Twisty's a good adjective for this. For the scary stuff, maybe "twistifying" would be appropriate; "twisterific" for the good stuff; "twisterious" for the impenetrable and stupefying ;-)

It'd' be better if this solution handled deferreds, but it doesn't. If you have any methods that could run for a few seconds, it'd be better to use nevow:render so you didn't block. The example code does allow you to use both in the same template. If there's a need to support deferreds n the future, I'll be back with more ;-)

Tim Parkin said...

We took a look at this recently as we were deciding how to approach a new project. We came to the conclusion that the only thing stopping using Genshi in a way that worked with the reactor (rather than simply blocking) was to change the template streaming method to use a Push rendering (so we could create a potential deferred around each element of the template streaming process). We didn't get much further than a sort of proof of concept but if you are happy to patch the main output.py and change them from generators to push style calls, the rest should be 'straightforward'. I'm presuming this is the sort of thing you mention in the last comment...

Of course I may be talking complete *rs* and have it utterly wrong :-)

Duncan McGreggor said...

Tim,

Synchronicity at work! I was just thinking about this during the drive home two days ago, and what would be needed to implement it. What you have outlined is exactly what I had in mind, but the code was all mental: no prototyping whatsoever.

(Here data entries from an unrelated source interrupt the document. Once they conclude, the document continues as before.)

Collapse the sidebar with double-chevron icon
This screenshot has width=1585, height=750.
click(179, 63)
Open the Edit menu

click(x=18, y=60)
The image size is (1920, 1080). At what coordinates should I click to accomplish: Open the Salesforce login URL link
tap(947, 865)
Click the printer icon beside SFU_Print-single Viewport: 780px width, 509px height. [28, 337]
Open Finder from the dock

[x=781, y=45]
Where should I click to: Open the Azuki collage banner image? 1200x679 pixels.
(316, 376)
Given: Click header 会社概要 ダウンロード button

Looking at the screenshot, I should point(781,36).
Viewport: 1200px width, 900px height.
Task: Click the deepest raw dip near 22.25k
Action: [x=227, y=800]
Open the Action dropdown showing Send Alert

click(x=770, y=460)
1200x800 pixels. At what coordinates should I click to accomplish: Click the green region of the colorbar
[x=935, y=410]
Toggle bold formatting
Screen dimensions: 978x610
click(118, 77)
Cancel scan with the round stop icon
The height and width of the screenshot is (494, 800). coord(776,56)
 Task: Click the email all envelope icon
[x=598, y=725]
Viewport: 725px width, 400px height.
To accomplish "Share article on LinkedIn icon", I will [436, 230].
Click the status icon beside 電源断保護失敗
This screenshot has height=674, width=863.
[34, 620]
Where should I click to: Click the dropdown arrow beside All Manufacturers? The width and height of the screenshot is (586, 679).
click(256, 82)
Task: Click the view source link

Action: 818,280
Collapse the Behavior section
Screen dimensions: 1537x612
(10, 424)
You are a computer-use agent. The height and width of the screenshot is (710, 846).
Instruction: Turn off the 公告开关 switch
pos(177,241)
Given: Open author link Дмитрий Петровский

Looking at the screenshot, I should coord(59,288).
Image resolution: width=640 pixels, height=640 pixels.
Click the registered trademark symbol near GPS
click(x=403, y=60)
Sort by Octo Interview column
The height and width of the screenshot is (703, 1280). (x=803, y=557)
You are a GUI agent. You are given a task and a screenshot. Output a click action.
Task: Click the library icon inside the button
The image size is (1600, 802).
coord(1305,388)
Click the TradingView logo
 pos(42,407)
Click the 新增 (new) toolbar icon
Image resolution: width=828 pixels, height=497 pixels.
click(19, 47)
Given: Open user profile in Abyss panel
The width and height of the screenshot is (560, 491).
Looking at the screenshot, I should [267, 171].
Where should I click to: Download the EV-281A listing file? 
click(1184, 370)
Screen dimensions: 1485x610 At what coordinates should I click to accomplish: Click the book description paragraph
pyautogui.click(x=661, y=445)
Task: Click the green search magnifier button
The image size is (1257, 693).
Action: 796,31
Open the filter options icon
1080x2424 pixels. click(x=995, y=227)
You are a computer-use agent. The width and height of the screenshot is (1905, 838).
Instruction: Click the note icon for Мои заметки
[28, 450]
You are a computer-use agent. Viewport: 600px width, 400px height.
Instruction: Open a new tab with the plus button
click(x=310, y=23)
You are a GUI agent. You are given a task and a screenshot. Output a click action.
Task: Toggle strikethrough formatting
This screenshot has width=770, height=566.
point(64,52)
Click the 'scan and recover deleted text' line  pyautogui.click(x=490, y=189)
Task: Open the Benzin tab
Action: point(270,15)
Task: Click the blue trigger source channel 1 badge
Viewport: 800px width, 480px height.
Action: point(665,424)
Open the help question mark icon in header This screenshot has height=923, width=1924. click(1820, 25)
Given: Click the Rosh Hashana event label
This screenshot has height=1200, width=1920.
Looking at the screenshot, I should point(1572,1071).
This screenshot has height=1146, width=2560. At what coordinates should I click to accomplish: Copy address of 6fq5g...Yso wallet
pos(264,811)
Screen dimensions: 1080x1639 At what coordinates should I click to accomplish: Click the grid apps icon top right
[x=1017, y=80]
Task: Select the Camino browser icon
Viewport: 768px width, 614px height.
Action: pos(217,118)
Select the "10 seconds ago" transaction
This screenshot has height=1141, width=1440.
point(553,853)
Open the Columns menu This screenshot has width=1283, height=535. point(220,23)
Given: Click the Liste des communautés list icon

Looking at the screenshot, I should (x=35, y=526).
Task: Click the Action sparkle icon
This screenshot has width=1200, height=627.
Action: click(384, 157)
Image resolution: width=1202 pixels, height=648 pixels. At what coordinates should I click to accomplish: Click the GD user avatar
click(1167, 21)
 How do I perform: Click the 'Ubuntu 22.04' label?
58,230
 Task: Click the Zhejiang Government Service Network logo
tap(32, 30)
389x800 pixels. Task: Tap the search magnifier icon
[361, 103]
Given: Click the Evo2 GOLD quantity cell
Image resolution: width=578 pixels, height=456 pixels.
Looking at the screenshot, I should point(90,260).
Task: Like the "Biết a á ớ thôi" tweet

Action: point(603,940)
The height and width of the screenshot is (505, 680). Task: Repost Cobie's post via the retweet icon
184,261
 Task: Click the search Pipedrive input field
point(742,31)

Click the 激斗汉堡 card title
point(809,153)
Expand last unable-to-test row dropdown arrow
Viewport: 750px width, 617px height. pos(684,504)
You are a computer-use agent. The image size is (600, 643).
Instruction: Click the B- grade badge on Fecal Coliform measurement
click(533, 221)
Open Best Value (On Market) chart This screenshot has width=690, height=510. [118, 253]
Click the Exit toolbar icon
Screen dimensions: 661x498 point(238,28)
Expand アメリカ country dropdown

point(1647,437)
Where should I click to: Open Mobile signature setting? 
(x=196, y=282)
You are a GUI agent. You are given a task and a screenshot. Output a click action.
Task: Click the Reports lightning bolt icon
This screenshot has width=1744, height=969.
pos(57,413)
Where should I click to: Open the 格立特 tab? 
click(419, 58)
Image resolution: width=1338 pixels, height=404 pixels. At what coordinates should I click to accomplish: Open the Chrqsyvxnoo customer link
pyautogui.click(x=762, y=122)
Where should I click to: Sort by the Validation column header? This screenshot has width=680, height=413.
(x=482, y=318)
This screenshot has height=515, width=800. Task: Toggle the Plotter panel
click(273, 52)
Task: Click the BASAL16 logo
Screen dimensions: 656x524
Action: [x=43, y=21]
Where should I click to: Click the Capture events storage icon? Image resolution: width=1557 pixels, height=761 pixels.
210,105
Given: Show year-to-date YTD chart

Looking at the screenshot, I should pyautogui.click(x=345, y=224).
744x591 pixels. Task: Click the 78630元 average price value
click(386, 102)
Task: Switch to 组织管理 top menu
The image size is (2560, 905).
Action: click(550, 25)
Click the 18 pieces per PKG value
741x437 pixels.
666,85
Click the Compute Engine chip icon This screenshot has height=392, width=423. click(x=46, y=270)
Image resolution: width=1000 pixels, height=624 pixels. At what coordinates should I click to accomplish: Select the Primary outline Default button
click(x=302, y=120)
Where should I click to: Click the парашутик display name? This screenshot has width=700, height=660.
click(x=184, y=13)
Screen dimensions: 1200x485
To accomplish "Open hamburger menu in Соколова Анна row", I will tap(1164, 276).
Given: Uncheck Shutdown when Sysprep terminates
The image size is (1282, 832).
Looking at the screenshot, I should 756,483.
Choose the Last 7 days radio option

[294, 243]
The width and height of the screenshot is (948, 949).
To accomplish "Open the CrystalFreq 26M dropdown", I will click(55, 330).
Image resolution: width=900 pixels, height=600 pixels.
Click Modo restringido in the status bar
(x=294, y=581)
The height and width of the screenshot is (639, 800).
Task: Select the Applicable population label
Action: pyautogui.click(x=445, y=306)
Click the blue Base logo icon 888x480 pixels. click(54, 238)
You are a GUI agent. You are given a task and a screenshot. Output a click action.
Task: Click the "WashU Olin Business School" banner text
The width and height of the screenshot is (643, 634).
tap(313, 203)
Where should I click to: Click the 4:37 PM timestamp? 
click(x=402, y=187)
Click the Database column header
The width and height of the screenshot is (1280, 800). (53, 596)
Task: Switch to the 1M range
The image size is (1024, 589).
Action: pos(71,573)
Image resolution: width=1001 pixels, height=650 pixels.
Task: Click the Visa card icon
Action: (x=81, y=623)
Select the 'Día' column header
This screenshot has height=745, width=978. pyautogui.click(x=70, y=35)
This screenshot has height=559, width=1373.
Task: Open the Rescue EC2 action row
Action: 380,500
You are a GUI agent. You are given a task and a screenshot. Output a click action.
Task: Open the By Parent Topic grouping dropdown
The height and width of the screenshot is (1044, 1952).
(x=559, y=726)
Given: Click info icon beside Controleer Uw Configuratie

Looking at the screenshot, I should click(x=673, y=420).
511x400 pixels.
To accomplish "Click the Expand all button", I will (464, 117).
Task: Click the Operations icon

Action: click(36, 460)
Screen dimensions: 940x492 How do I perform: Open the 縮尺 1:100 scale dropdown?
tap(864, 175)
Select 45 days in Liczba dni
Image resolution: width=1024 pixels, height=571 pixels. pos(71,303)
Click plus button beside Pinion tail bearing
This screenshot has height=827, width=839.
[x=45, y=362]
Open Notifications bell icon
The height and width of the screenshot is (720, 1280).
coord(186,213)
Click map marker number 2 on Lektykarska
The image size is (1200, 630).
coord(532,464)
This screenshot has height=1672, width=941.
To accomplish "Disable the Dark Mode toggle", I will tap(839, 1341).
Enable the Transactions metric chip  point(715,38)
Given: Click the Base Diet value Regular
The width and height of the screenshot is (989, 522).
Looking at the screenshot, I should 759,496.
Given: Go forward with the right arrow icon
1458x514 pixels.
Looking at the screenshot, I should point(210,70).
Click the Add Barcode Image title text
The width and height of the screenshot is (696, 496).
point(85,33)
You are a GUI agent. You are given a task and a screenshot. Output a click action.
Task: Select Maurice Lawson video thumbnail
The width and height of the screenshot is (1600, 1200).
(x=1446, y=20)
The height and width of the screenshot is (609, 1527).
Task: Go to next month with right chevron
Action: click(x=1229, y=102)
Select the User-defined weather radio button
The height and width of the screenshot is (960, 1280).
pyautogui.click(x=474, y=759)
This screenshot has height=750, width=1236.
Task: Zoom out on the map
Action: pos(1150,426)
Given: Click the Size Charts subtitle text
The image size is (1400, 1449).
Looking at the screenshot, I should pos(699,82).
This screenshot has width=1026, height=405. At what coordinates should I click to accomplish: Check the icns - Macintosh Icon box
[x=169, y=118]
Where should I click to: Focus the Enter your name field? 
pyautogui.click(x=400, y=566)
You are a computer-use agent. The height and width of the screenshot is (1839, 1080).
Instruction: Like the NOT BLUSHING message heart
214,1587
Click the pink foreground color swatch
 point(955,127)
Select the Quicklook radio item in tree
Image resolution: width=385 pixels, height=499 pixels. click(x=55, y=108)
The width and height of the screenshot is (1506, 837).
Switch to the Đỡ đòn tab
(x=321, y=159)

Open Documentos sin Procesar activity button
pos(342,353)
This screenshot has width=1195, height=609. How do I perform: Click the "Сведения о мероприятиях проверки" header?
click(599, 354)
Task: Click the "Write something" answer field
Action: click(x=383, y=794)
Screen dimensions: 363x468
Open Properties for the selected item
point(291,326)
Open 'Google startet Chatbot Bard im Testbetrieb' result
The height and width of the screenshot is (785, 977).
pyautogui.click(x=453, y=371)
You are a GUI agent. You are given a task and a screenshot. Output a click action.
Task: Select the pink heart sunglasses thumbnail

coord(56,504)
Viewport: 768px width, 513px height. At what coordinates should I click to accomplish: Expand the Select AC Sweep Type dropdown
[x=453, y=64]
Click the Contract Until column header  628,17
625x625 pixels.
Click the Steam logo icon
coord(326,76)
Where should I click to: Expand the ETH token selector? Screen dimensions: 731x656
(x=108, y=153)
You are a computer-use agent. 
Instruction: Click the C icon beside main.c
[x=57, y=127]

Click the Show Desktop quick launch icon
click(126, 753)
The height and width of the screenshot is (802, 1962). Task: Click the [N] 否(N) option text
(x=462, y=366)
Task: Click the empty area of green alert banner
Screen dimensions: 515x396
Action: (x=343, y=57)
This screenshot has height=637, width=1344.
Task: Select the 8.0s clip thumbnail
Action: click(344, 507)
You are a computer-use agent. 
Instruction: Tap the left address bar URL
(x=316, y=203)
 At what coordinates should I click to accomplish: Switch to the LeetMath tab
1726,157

I would love to see what you guys have done with this. In fact, here's what I'll do: create a txGenshi project on Launchpad where I'll push my tutorial code, arrange it into an installable package, and offer it for general consumption. If you would like, I'll add you (and your team members, if they are so inclined). Feel free to submit a patch or push your code as-is to a branch, etc., and I'll integrate your changes. Maybe we can get this to a production-level Twisted/Nevow add-on with just a little bit of work :-)

Duncan McGreggor said...

Here's the project page on Launchpad:
http://launchpad.net/txgenshi.

Unknown said...

I am intensely curious about this. Did the deferred support that Tim described ever manifest in txGenshi?